Problem description
Starting with the line in which "Task: Click the Redo icon in the title bar" appears, give back every line exactly as written until the listing ends, excluding pictures.

Task data
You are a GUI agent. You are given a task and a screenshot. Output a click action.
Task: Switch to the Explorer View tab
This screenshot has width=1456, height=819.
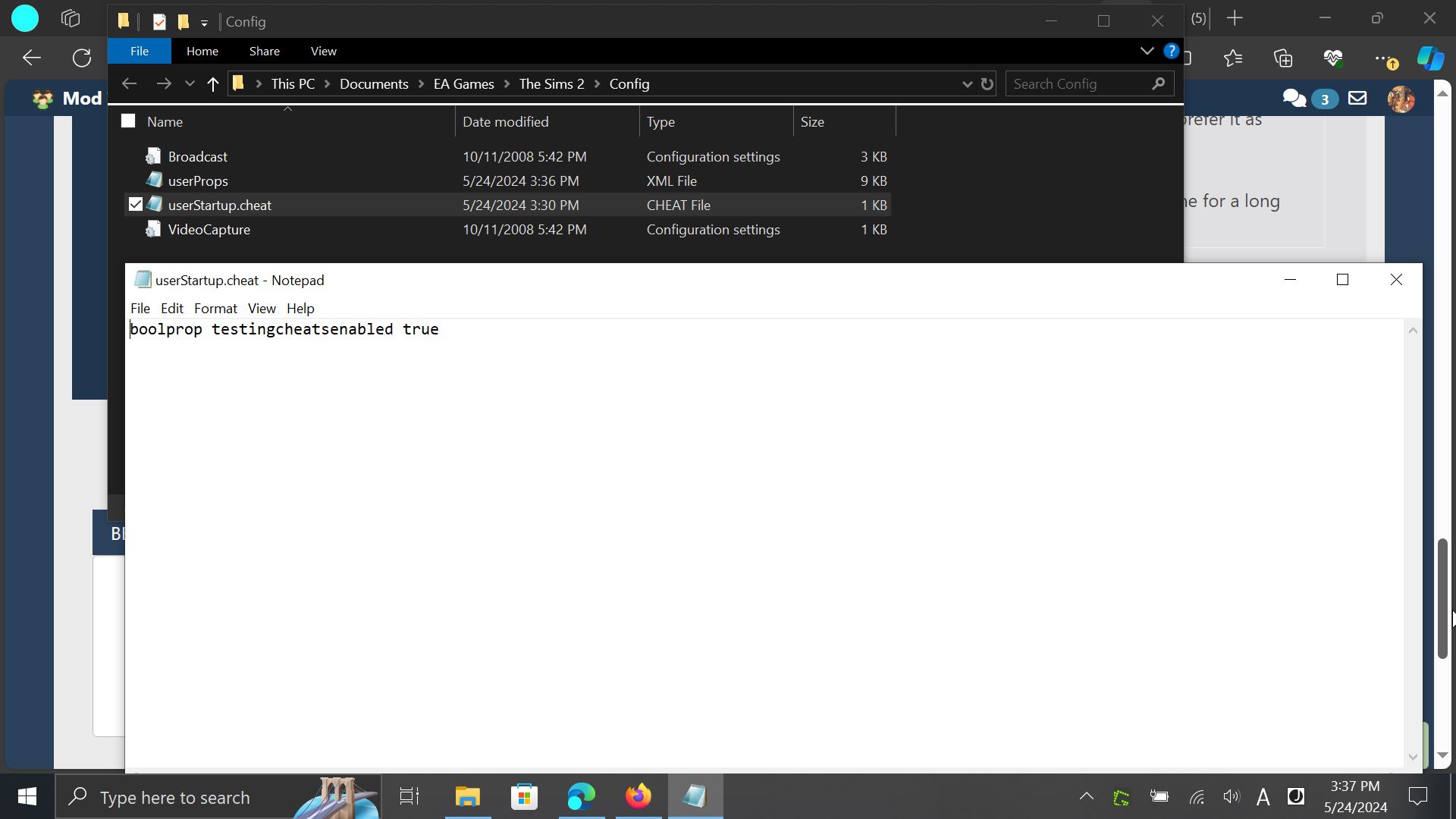[323, 51]
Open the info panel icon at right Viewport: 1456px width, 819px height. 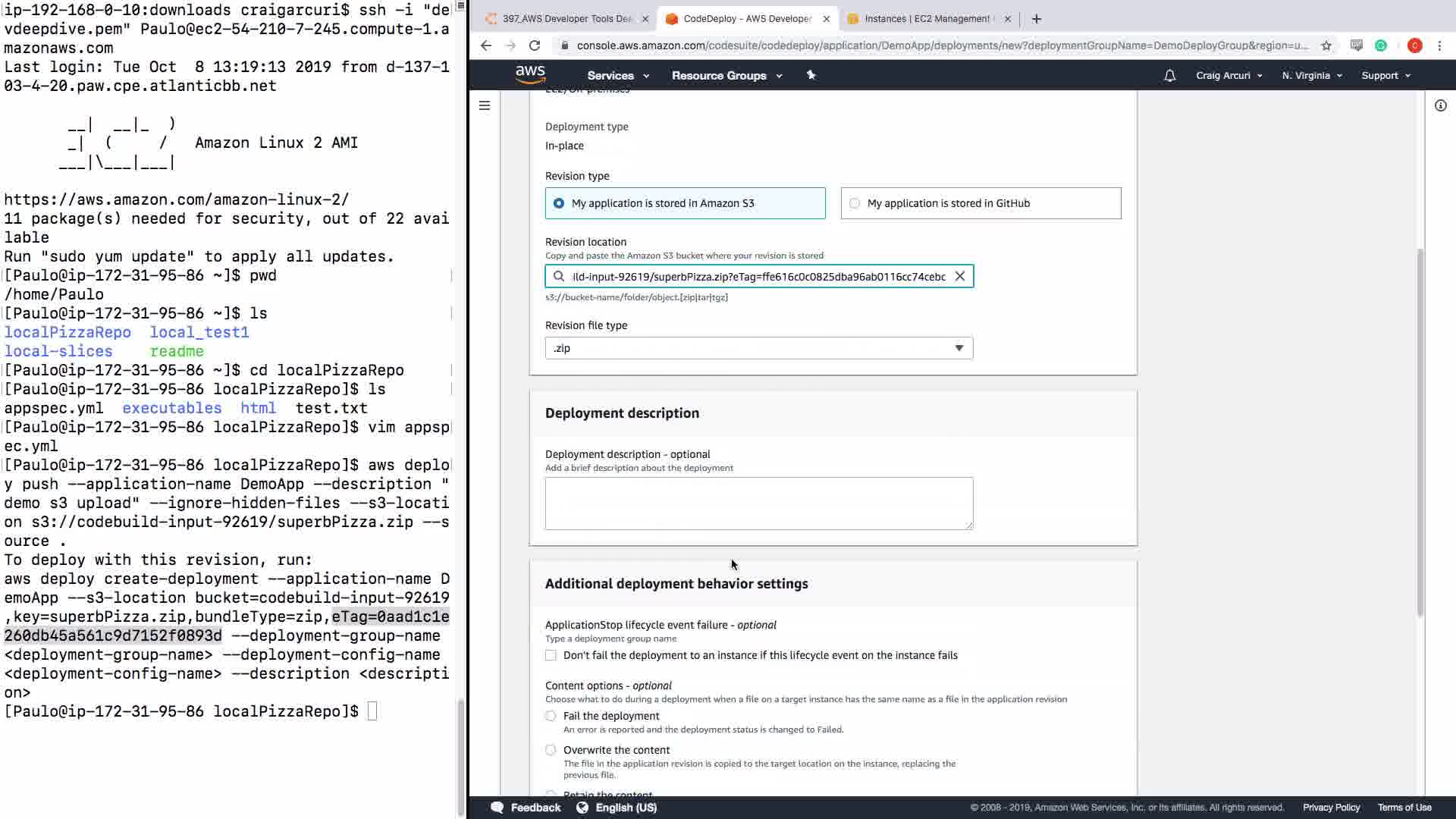pyautogui.click(x=1440, y=105)
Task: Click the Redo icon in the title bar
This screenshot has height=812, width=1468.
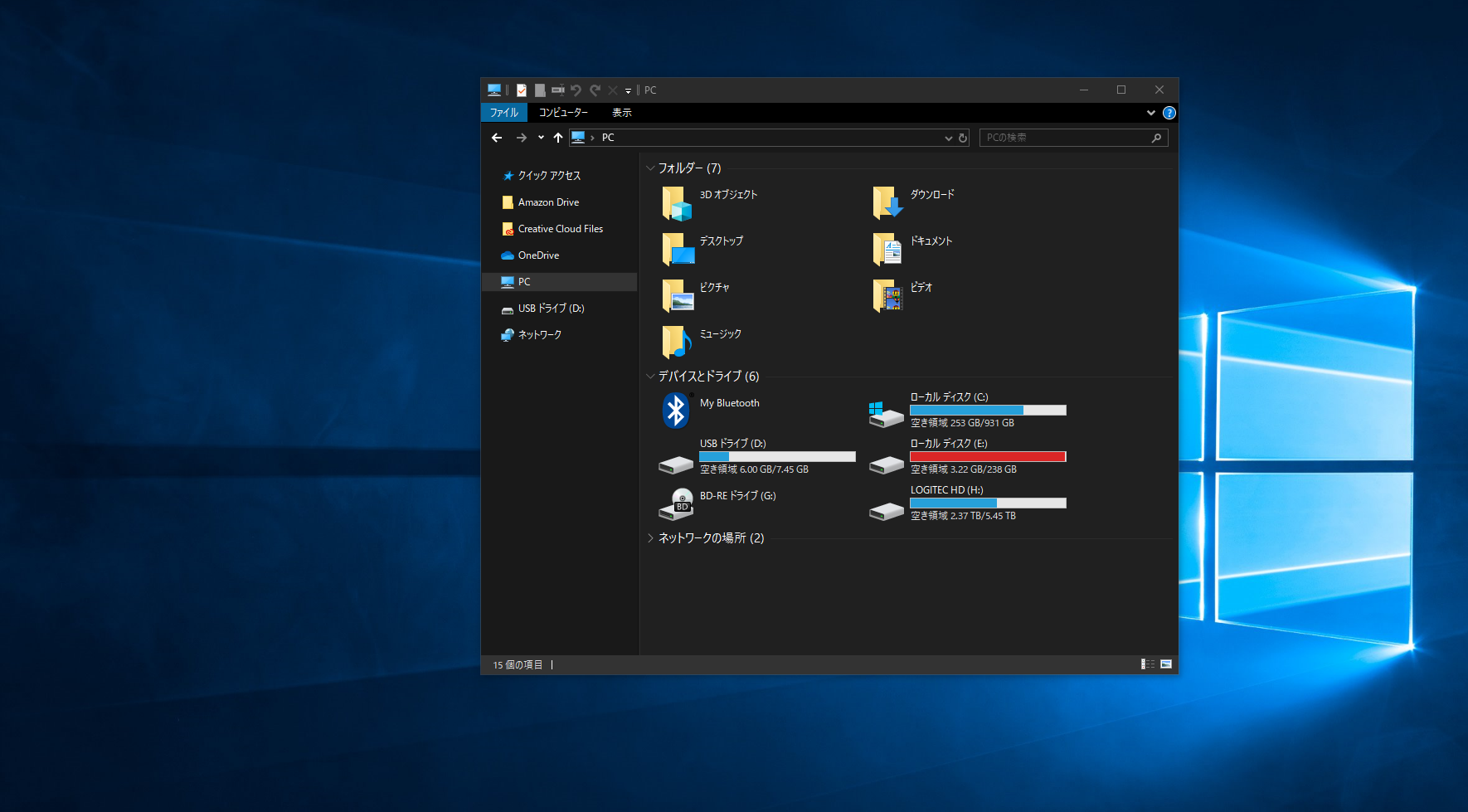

Task output
Task: Click the Redo icon in the title bar
This screenshot has height=812, width=1468.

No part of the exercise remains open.